Consegna 1
Puoi riprodurre parola per parola il brano su Casola Valsenio da "Ora, non lasciatevi" a "cappella nel libro."?
Consegna 2
Come prosegue il brano su Casola Valsenio dopo l'ultima frase? Scrivine il seguito.

Testo fornito
○ ○ ○ ○ ○

La terza, l'asilo, Don Elvis, Suor Luca Maria, i frutti dimenticati, la Vespa di nonno Gianì, i grembiulini a quadretti, la colonia estiva, il momento del pisolino pomeridiano dalle orsoline. La "solita" Casola Valsenio o Purocielo, chiamatela come volete.
Ora, non lasciatevi ingannare, dalla prima e dalla seconda, lasciatevi scappare la "lacrimuccia" se volete, perché probabilmente alcune/molte vostre sensibilità verranno toccate, come sono state toccate alcune delle mie.
Ma sono le sensibilità e le esperienze di un quarantenne, che per quanto si sforzino di essere oneste sono sempre condizionate dal bagaglio di esperienze fatte in precedenza. Lì Cavina oltre a non essere l'unico a fallire il proprio rapporto con la madre di suo figlio, oltre a non essere l'unico a sopravvivere al proprio padre (dovrebbe essere così normalmente), oltre a non essere l'unico a vivere l'esperienza di una gravidanza complicata e rischiosa (e in questi casi, noi uomini generalmente ci facciamo una gran figura del cazzo nei confronti delle nostre compagne/mogli), fa una grossa cappella nel libro.

○ ○ ○ ○ ○

Dati grezzi

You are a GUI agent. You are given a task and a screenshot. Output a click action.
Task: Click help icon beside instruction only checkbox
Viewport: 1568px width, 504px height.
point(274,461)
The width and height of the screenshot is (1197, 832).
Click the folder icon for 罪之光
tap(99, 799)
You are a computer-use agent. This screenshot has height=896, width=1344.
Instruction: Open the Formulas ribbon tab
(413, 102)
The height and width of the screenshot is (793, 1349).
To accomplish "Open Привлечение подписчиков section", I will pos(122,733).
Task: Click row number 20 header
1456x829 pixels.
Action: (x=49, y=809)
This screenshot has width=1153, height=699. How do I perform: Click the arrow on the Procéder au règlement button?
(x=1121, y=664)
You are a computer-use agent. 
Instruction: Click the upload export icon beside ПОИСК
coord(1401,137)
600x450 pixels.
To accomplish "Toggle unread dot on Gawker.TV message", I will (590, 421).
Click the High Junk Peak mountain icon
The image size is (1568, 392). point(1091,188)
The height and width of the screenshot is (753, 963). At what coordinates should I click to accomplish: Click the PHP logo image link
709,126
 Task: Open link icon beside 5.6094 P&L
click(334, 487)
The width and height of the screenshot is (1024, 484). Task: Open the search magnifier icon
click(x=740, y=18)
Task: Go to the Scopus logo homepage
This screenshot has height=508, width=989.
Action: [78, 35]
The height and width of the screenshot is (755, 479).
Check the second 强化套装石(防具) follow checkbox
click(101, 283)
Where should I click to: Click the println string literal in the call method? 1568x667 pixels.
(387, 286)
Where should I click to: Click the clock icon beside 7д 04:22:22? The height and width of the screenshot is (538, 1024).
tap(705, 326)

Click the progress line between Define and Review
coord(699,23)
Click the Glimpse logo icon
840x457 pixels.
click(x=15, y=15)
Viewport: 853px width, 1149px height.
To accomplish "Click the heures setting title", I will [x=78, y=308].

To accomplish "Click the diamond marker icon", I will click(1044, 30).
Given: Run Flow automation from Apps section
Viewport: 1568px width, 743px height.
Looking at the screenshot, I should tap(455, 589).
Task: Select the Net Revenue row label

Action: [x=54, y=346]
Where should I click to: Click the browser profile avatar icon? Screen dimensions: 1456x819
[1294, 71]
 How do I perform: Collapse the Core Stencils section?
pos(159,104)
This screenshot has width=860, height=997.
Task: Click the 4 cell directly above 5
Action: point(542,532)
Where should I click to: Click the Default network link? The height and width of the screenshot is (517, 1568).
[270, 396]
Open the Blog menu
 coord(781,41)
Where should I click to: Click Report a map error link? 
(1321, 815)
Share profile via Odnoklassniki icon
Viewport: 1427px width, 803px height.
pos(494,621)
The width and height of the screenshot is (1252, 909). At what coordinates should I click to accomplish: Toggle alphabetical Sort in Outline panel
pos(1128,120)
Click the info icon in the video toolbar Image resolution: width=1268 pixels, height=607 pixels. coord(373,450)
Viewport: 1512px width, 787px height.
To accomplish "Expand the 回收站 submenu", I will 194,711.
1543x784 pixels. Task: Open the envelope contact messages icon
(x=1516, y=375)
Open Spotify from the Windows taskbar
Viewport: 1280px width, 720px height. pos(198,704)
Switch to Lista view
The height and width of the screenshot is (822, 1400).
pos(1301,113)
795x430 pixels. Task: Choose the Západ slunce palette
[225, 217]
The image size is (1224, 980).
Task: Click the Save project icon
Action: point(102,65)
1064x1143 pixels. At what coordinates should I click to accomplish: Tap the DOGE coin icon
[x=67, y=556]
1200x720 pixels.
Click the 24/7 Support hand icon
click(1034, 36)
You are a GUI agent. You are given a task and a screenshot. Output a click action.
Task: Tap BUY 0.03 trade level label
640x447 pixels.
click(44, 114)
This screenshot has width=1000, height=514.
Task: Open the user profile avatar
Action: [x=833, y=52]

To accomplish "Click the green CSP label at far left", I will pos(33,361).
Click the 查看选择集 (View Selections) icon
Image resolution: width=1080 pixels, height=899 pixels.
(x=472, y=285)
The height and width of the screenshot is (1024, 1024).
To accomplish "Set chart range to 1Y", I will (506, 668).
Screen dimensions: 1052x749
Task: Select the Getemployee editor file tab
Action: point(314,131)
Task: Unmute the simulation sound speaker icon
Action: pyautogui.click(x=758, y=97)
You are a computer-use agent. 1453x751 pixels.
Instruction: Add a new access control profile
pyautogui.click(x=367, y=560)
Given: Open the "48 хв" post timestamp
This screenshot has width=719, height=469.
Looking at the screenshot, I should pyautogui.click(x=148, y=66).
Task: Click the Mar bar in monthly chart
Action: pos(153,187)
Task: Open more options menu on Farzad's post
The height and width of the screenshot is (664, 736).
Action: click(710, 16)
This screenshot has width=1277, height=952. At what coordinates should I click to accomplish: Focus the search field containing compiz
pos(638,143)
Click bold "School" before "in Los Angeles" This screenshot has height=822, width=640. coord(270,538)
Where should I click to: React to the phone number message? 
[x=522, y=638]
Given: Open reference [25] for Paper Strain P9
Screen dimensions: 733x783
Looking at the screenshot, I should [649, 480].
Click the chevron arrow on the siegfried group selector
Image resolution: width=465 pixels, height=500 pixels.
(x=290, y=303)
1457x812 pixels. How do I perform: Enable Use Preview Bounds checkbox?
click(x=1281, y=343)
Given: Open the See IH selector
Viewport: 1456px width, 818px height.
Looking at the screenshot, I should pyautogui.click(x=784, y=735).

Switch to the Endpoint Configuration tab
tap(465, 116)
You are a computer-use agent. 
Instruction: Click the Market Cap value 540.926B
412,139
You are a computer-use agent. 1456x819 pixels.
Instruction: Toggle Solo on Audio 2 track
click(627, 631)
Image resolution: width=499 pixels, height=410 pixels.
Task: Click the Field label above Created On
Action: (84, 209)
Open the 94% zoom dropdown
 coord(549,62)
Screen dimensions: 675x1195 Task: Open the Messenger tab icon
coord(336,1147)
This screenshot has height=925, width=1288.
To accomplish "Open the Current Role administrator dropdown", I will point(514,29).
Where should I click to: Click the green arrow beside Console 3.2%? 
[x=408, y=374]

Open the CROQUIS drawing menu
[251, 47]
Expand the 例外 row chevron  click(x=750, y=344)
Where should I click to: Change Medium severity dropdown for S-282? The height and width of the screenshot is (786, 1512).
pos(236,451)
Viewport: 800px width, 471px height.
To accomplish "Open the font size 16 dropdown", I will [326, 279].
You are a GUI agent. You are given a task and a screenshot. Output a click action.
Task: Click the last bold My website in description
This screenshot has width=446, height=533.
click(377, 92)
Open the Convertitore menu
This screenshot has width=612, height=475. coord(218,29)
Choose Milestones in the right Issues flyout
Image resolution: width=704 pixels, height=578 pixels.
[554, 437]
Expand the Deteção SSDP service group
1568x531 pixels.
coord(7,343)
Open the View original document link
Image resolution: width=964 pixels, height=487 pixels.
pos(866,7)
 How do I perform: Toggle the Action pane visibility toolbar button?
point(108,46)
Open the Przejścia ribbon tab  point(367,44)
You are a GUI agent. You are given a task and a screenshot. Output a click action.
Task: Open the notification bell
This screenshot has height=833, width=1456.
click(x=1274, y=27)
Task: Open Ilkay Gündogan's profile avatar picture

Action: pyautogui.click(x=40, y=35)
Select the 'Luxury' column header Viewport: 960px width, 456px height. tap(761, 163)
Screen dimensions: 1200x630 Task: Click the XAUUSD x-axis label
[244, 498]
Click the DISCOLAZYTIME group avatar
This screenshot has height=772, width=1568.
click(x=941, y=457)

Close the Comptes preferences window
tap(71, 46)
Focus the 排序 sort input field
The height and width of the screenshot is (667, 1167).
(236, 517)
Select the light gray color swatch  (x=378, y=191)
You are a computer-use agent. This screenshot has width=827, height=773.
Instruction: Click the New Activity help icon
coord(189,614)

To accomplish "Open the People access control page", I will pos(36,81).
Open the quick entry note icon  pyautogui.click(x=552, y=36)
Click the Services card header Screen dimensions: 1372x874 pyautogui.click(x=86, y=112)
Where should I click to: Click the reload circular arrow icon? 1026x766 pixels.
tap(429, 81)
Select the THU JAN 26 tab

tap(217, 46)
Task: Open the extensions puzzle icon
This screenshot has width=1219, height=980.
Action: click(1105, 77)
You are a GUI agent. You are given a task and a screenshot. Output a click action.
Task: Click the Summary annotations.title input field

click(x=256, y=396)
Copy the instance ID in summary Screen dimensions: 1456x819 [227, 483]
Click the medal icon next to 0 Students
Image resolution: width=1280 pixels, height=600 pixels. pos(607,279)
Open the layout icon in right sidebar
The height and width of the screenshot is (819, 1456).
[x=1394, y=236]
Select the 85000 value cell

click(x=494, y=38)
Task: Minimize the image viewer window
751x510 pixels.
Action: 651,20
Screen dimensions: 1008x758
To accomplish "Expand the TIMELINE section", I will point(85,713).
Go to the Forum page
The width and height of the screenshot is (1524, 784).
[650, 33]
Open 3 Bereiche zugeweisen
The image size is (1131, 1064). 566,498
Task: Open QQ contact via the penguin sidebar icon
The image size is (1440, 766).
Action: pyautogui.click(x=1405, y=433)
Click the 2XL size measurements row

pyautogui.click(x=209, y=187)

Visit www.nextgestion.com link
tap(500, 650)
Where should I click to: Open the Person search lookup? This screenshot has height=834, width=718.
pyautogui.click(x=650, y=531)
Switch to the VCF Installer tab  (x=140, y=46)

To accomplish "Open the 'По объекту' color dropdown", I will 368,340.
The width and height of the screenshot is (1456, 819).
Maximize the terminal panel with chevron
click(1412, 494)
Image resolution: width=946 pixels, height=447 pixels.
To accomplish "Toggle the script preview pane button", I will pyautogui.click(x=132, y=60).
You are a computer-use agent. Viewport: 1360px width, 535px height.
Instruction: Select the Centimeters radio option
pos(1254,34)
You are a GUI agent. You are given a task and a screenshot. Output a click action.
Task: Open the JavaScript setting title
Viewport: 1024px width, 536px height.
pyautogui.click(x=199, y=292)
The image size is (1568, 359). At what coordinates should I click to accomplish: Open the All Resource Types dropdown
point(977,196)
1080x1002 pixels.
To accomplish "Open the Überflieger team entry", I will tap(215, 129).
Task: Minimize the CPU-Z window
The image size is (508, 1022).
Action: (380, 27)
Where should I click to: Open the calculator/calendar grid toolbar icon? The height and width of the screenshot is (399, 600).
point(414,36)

○ ○ ○ ○ ○

Soluzione 1
Ora, non lasciatevi ingannare, dalla prima e dalla seconda, lasciatevi scappare la "lacrimuccia" se volete, perché probabilmente alcune/molte vostre sensibilità verranno toccate, come sono state toccate alcune delle mie.
Ma sono le sensibilità e le esperienze di un quarantenne, che per quanto si sforzino di essere oneste sono sempre condizionate dal bagaglio di esperienze fatte in precedenza. Lì Cavina oltre a non essere l'unico a fallire il proprio rapporto con la madre di suo figlio, oltre a non essere l'unico a sopravvivere al proprio padre (dovrebbe essere così normalmente), oltre a non essere l'unico a vivere l'esperienza di una gravidanza complicata e rischiosa (e in questi casi, noi uomini generalmente ci facciamo una gran figura del cazzo nei confronti delle nostre compagne/mogli), fa una grossa cappella nel libro.

Soluzione 2
Vuole pagare i suoi "debiti" nei confronti della compagna e del figlio, con l'infinito "credito" (anche narrativo se uno ha letto tutti i suoi libri) che ha nei confronti del padre. E scomoda pure l' "Altissimo" come lo chiama lui.
No .... brisa Cristiano.
E' un libro sulla morte questo, bastava Franceschino Morara e la campana di Minghì per capirlo. Infatti Cristiano Cavina parzialmente si pente, riducendo a poche righe l' "avviarsi" di Nonna Cristina e Nonno Gianì, che per chi ha letto solo quest'ultima opera passi anche ma chi ha letto tutto è una grossa "cappella".
Leggete anche voi e capirete.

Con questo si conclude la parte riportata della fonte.